EDIT: No, I was wrong, enable_partial_pulls = true also in containers-common-0.58.0-2.fc40.


And yes, the fact that there is no gating CI in any of

That covers the ostree-container path let this all sail right through.

henrywang commented 3 months ago

OH!!!. Since yesterday (Saturday), I can't run container inside quay.io/fedora/fedora:40. And reports Error: configure storage: 'overlay' is not supported over overlayfs, a mount_program is required: backing file system is unsupported for this graph driver error. I have to use fedora:39 image.

cgwalters commented 3 months ago

Hmm, at this very moment quay.io/fedora/fedora-bootc:40 with version=40.20240606.0 has containers-common-0.58.0-2.fc40.noarch which predates that change (as the date stamp implies).

So...hum, this must somehow relate to the host environment version. Ah yes, if we look at the logs from that test run I can see that inside the fedora cloud AMI we have 'Installed: containers-common-5:0.59.1-1.fc40.noarch'`.

~@henrywang can you try patching the tests to do something like this as a sanity test:~

$ sed -ie 's/enable_partial_images = "true"/enable_partial_images = "false"/' /usr/share/containers/storage.conf

EDIT: See above, I'm no longer confident the relevant change here was in containers-common.

cgwalters commented 3 months ago

I'm trying to reproduce this locally initially by hacking up my podman-machine environment, but no luck yet.

Another thing that actually changed pretty recently too is there's a new podman: https://bodhi.fedoraproject.org/updates/FEDORA-2024-ab42dd0ffb And we're also now getting that in the host environment. Can you play with downgrading that in the host environment too?

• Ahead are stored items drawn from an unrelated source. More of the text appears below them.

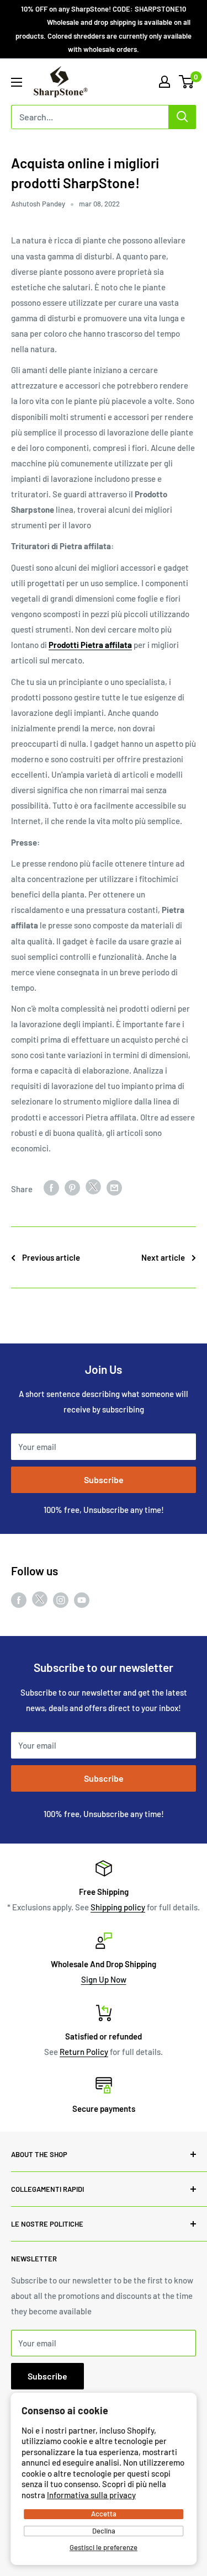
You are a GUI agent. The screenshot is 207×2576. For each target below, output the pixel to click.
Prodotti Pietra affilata (90, 645)
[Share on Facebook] (51, 1187)
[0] (187, 81)
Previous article (51, 1257)
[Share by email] (114, 1187)
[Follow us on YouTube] (81, 1599)
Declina (103, 2530)
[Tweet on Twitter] (93, 1189)
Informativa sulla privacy (91, 2495)
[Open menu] (16, 82)
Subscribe (104, 1479)
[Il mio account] (164, 82)
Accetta (103, 2513)
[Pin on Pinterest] (72, 1187)
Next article (163, 1257)
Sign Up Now (103, 1979)
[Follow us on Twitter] (39, 1601)
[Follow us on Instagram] (60, 1599)
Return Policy (84, 2052)
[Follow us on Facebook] (18, 1599)
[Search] (182, 117)
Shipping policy (118, 1907)
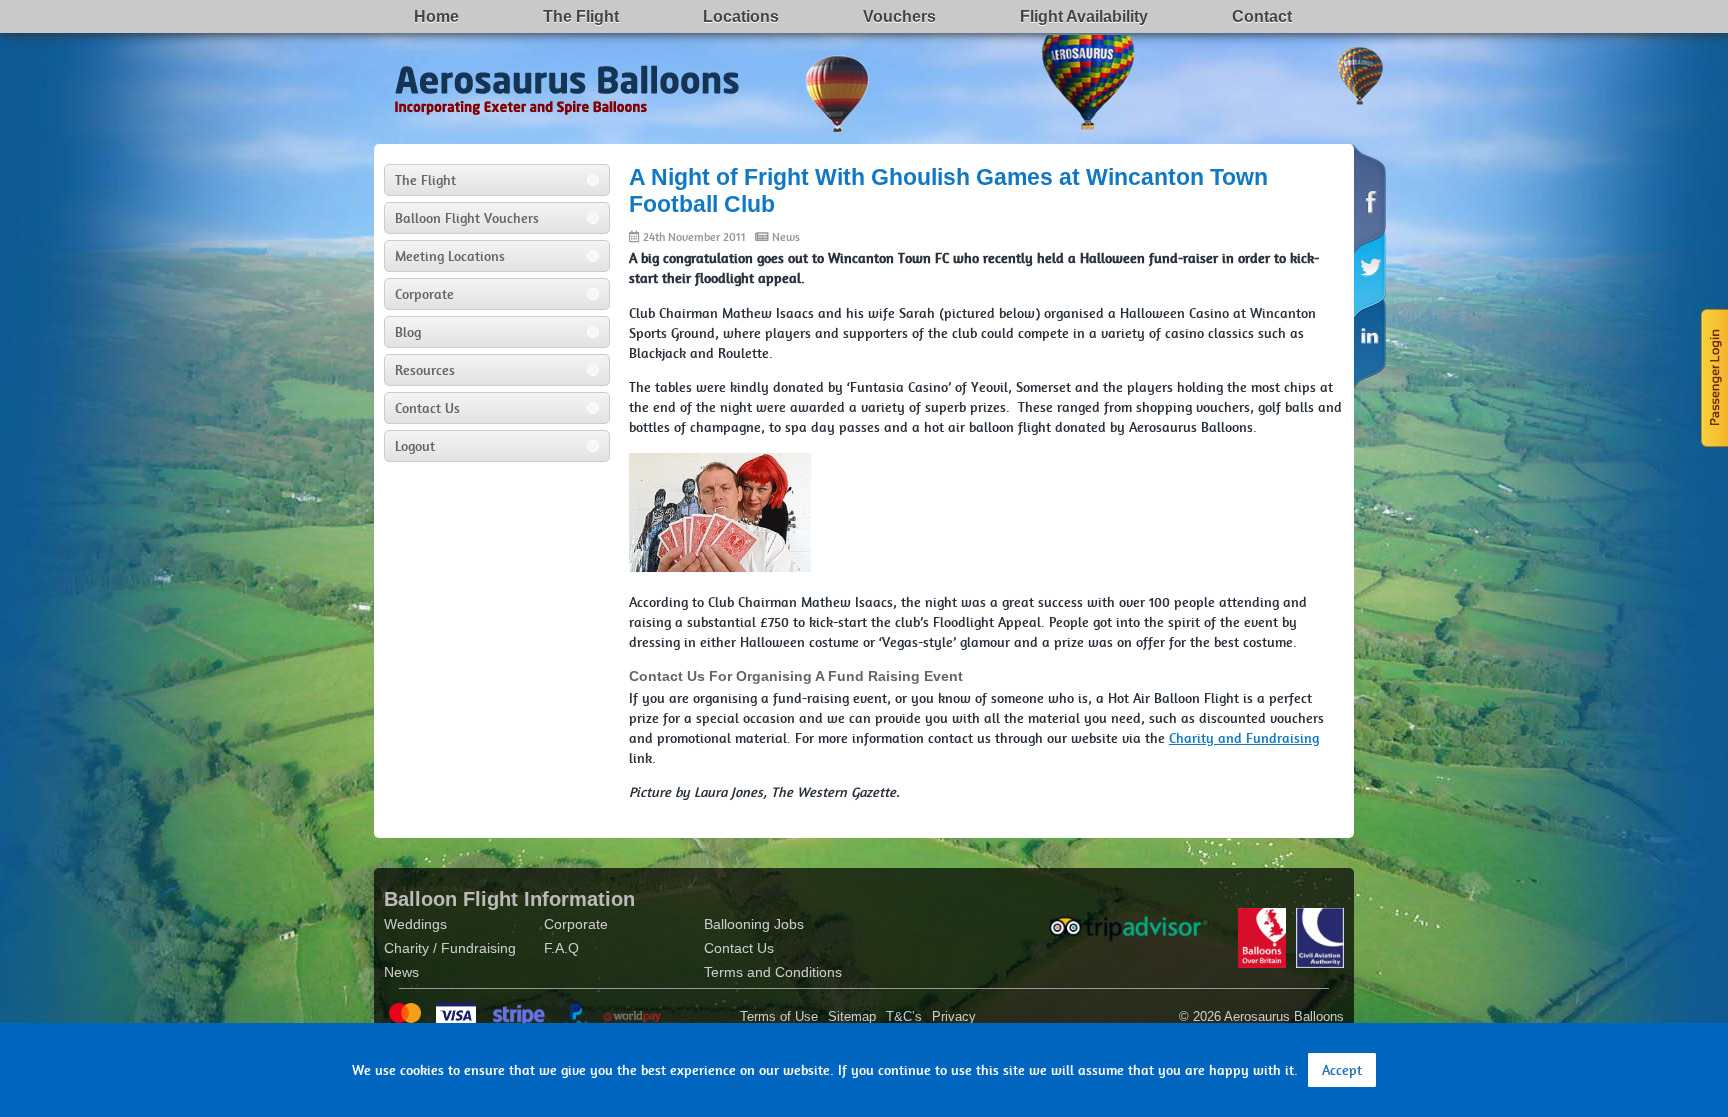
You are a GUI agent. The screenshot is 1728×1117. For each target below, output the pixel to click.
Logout (415, 446)
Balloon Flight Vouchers (467, 218)
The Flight (581, 16)
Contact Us (427, 408)
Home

henrywang commented 3 months ago

And we're also now getting that in the host environment. Can you play with downgrading that in the host environment too?

Sure. I'll run that tomorrow.

henrywang commented 3 months ago

@cgwalters I re-run the test with an old Fedora 40 runner, tests passed. I checked the log. I found the difference is the latest containers-common-5:0.59.1-1.fc40 added composefs. That might be the root cause.

cgwalters commented 3 months ago

I've added comments to https://bodhi.fedoraproject.org/updates/FEDORA-2024-ab42dd0ffb and I think that's the root cause is that image builds started defaulting to being zstd:chunked. I still need to dig in and see if that's what's causing the "remote error: expected 69427364 bytes in blob, got 72333312" but I'd bet so.

hanulec commented 3 months ago

i think this is two fold issue -- but the end user impact is only see if you have a btrfs containers-storage. in my testing with a digitalocean f39 system which uses btrfs.

1) the default image from quay.io/fedora/fedora-bootc:41 doesn't see this problem performing a 'bootc install' (but the base image is missing cloud-init).

2) a system that is using btrfs appears impacted / not able to bootc install when using personally build bootc images. This issue doesn't occur on a f40/rawhide system using xfs for containers-storage (podman graphDriverName: overlay)

furthermore, the simple act of pulling a personally built bootc images on a f39 (or f40 or rawhide) to a system that uses btrfs as the containers-storage will cause the machine to wedge/freeze up when you have small resources 1c/1g. adding swap to the system prevented the freezing, but didn't produce a more reliable / predictable 'podman pull' behavior. if you run the podman pull in a loop 10 times it keeps on attempting to re-sync data.

making the suggested change to /usr/share/containers/storage.conf of enable_partial_images = "false" allowed for both a predictable 'podman pull' and a bootc install to-existing-root to succeed when graphDriverName: btrfs

once bootc is running the underlying containers-storage reverts to overlay.

cgwalters commented 3 months ago

@hanulec Is your input image in zstd:chunked format? Try podman inspect and look at the layers (you'll see zstd instead of gzip).

hanulec commented 3 months ago

@hanulec Is your input image in zstd:chunked format? Try podman inspect and look at the layers (you'll see zstd instead of gzip).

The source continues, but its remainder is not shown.